DATA FOR REVIEW

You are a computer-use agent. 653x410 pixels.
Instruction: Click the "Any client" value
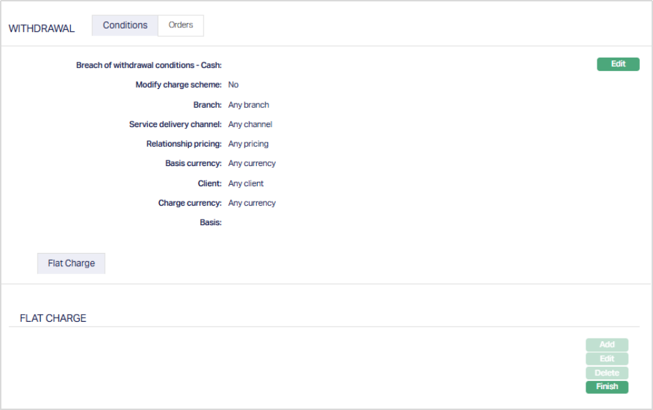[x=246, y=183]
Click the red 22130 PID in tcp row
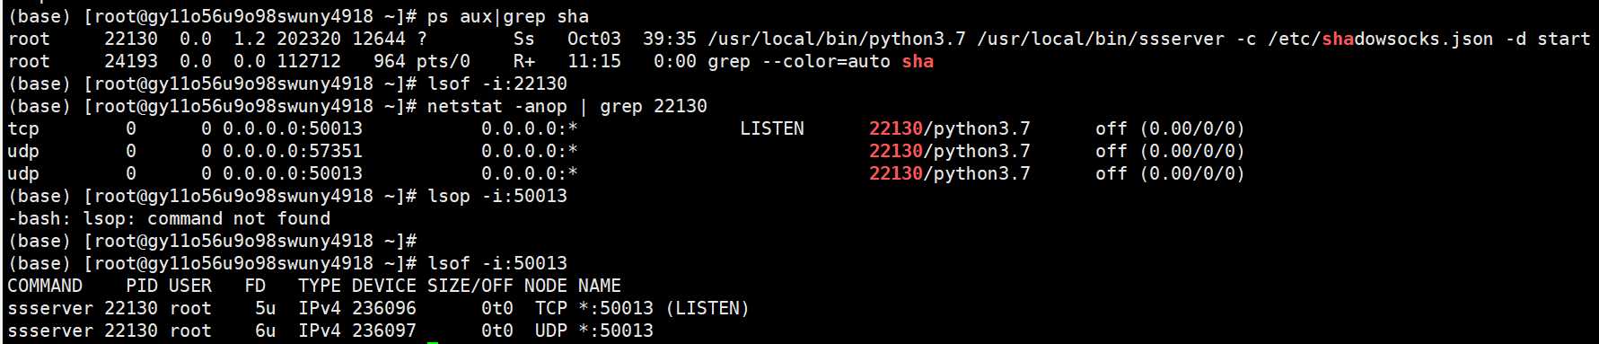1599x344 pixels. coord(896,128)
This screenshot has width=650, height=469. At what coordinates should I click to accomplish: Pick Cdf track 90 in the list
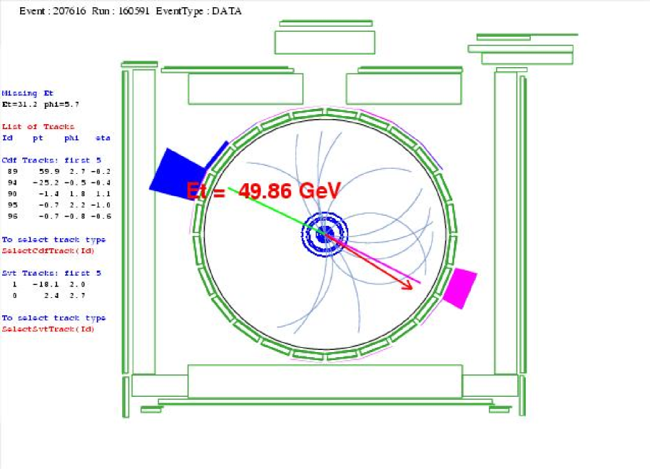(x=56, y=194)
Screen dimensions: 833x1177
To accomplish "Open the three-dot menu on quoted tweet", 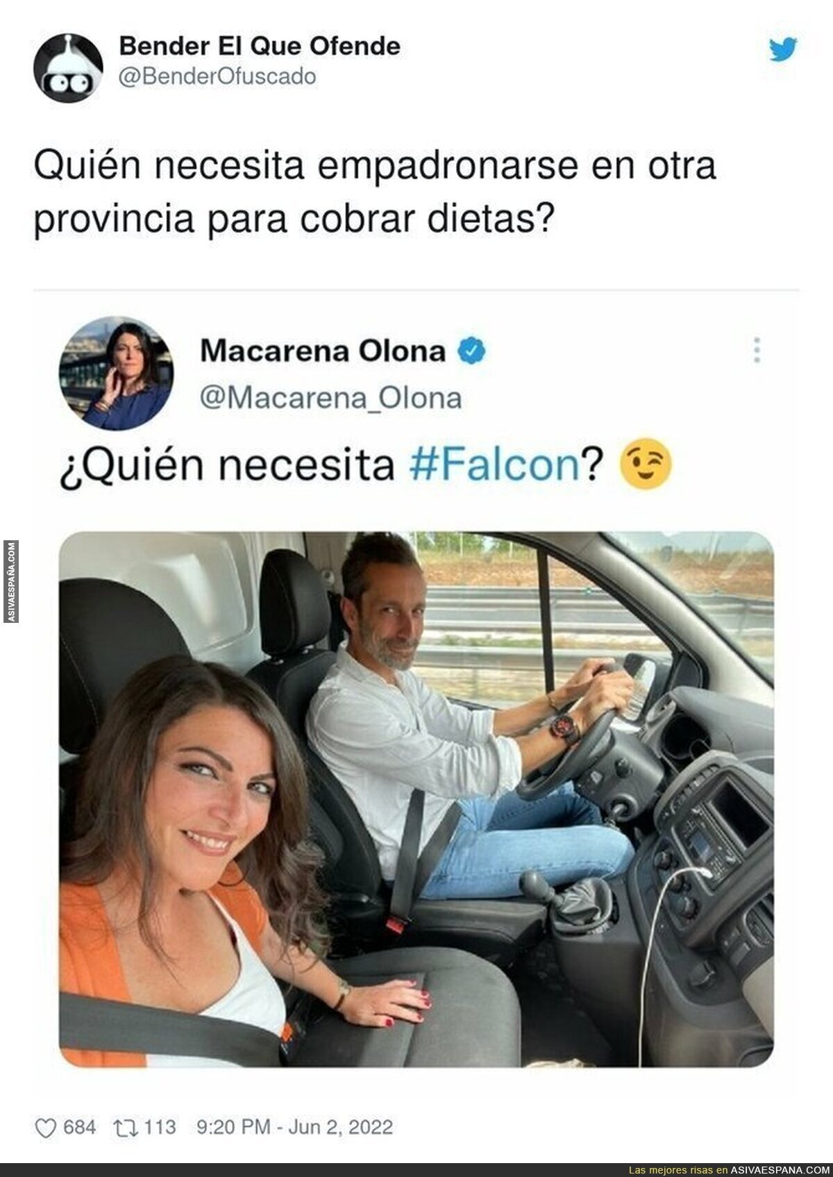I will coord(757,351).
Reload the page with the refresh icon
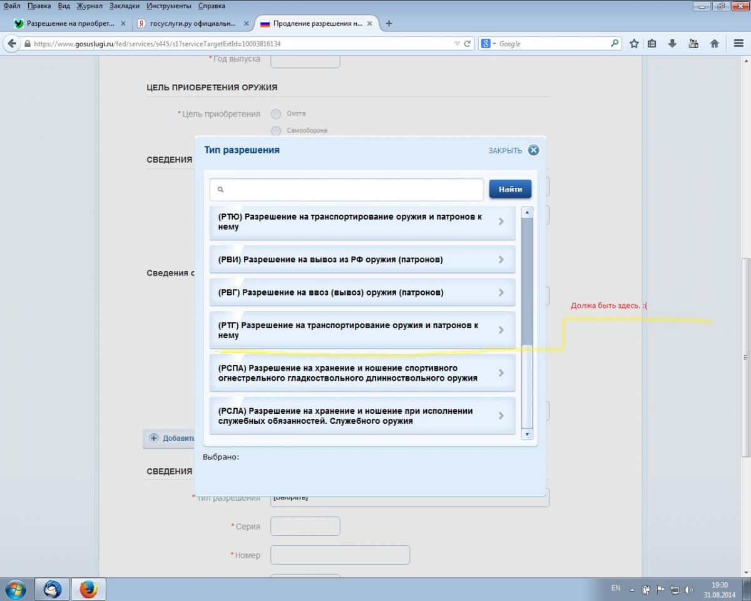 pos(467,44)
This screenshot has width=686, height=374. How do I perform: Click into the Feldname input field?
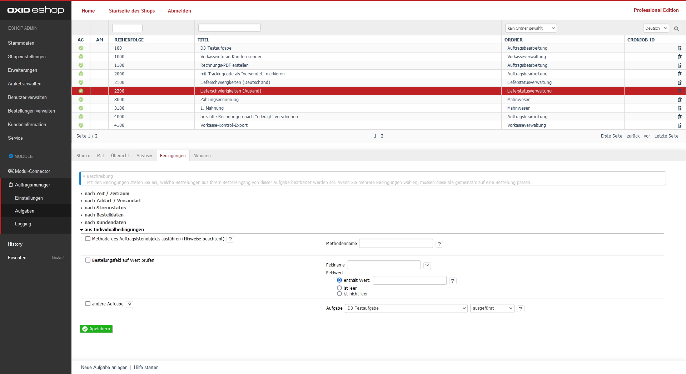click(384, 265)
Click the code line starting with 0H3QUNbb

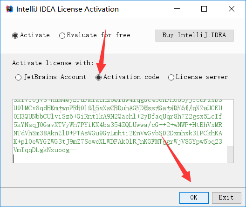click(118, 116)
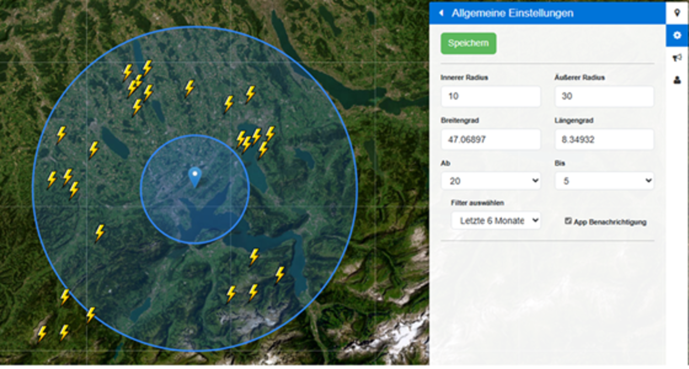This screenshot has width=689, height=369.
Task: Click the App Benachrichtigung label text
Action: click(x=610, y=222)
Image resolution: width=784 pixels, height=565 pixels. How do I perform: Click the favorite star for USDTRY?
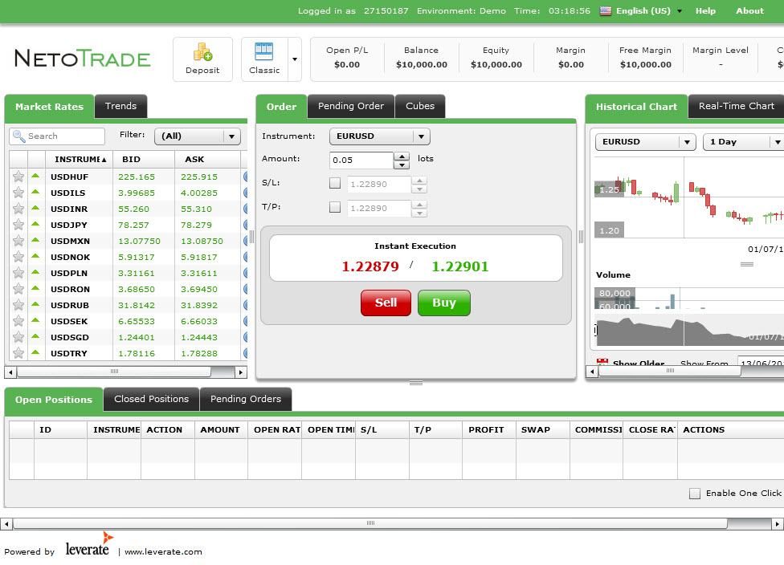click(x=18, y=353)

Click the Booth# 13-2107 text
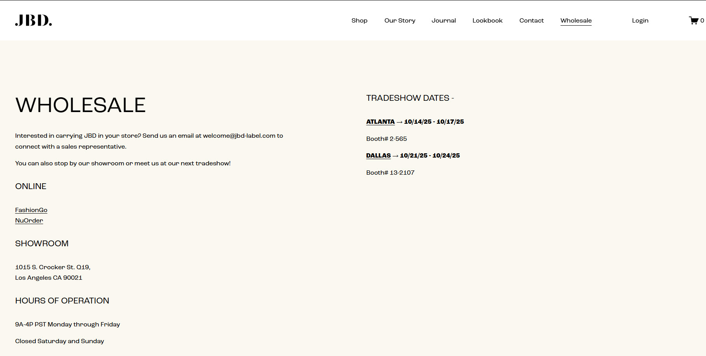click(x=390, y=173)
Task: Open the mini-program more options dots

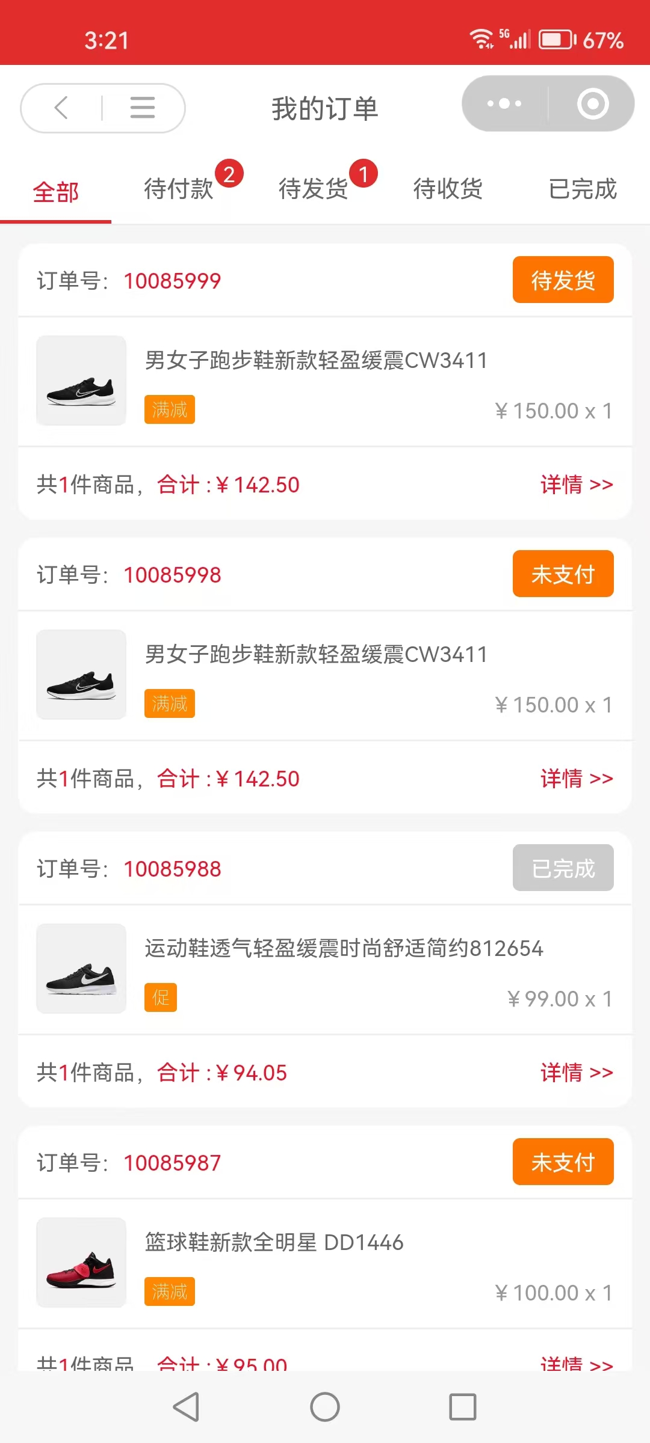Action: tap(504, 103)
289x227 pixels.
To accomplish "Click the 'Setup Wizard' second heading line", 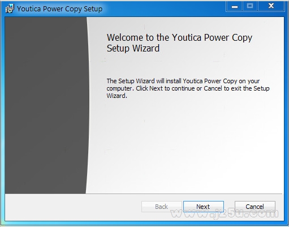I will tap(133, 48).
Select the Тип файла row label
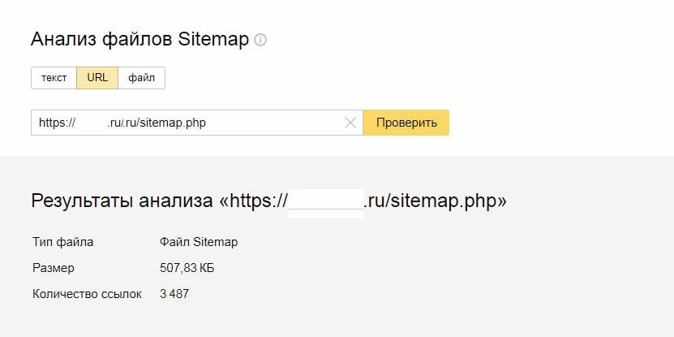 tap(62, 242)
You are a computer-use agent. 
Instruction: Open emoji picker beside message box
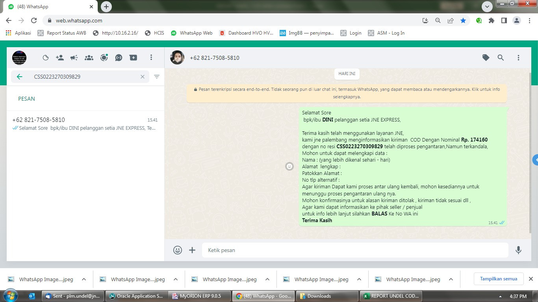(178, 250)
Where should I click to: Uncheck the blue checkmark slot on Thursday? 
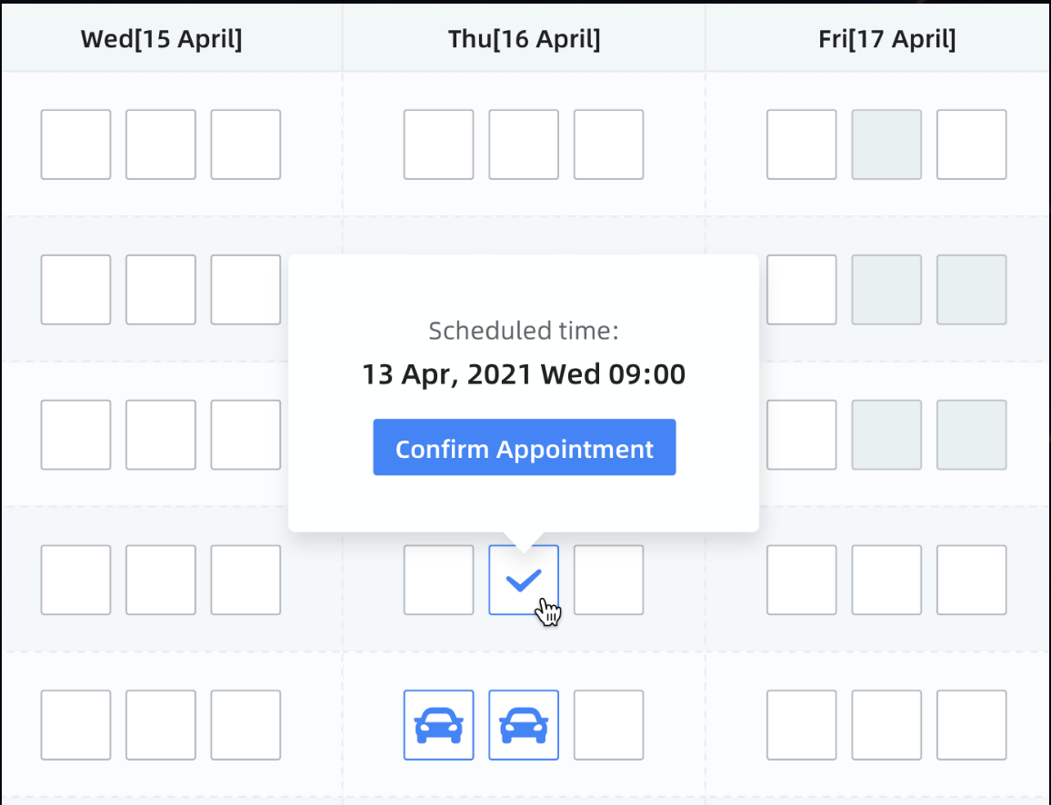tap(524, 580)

WHAT IS REQUIRED
Copy each line from the data above that includes "computer".

RESPONSE TO THE EXERCISE
You are a computer-use agent. 653x410 pixels.
You are a computer-use agent. 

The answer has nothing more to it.